Published on July 30th, 2007 | by Chris0
Flying Tigers (1942)
1942's Flying Tigers pays homage to the group of American volunteers who risked their lives to help the Chinese under Japanese occupation before World War II.
John Wayne stars as Capt. Jim Gordon, in a role (although not the same character) he would play several more times in his career, such as in Flying Leathernecks, and The Sands of Iwo Jima. The tough-as-nails, yet thoughtful and sort-of sensitive role model that the men in his command (and audiences) could look up to. John Carroll plays "Woody" Jason, the brash, cocky, young pilot who joins up after quitting his commercial pilot job. And Anna Lee plays their common love interest, nurse Brooke Elliot.
The plot? Well, to be honest there isn't much of a plot to speak of. The Japanese drop bombs, the Tigers go up to shoot them down, and the two guys vie for the heart of the drop-dead gorgeous nurse. Really that's about it. In between there are some interludes involving the other pilots, Jason's crashing (twice no less), and a look at the Chinese orphanage where Elliot works.

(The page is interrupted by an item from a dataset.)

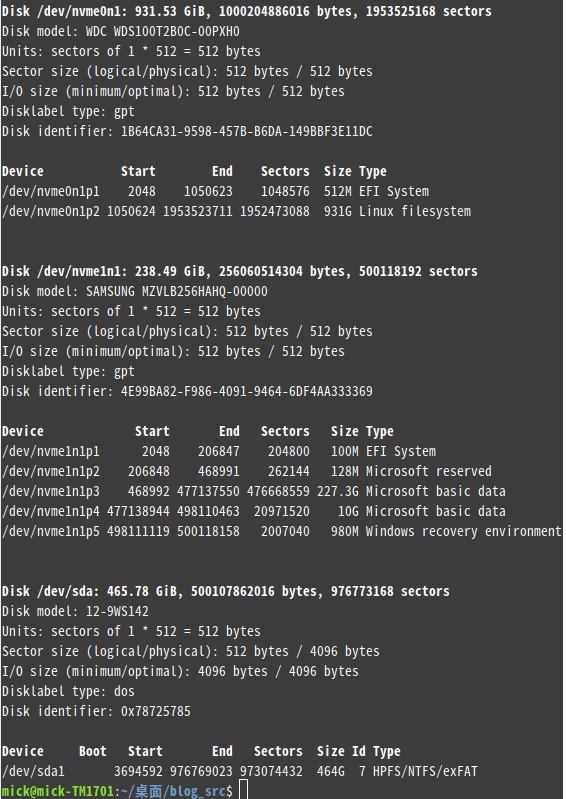This screenshot has width=566, height=799.
Task: Click the Boot column header
Action: 93,752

That's the great part about this film, the way in which the Tigers are portrayed both as selfless heroes and real human beings, all at the same time. The plight of the Chinese is outlined fairly well, which shows, quite effectively why they were there.... And drives home the nation's feelings when Dec. 7, 1941 rolls around.
At that point, the Tigers' overseer, Col. Lindsay shows up, and asks Gordon to effectively make a suicide run on a Japanese supply route. Of course Jason goes along for the ride, and ends up redeeming his character in grand style, but not before delivering a speech worthy of the Flying Tigers.
Its also unfortunate the treatment the Chinese were given in the film. Yes, I know it was 1942 and stereotypes were inevitable, but some of the ones presented here are just plain silly. Especially the restaurant owner.
As for the performances, well, again, I can't say that they're stellar or anything. But then again they didn't need to be. Wayne is, well, himself. What more can you say about that?
Flying Tigers does what it sets out to do, pay much-needed respect to the fighter squadron of the same name, and in that regard it still holds up, and carries a lot of weight today. To top it off you get to see a lot of Curtiss P-40s in action, which is always welcome in my book.
Its a lot of fun, and manages to be serious in the process, but doesn't make you pay for it emotionally like a lot of modern films do. Seems like I say that a lot about these classics, but it really is true.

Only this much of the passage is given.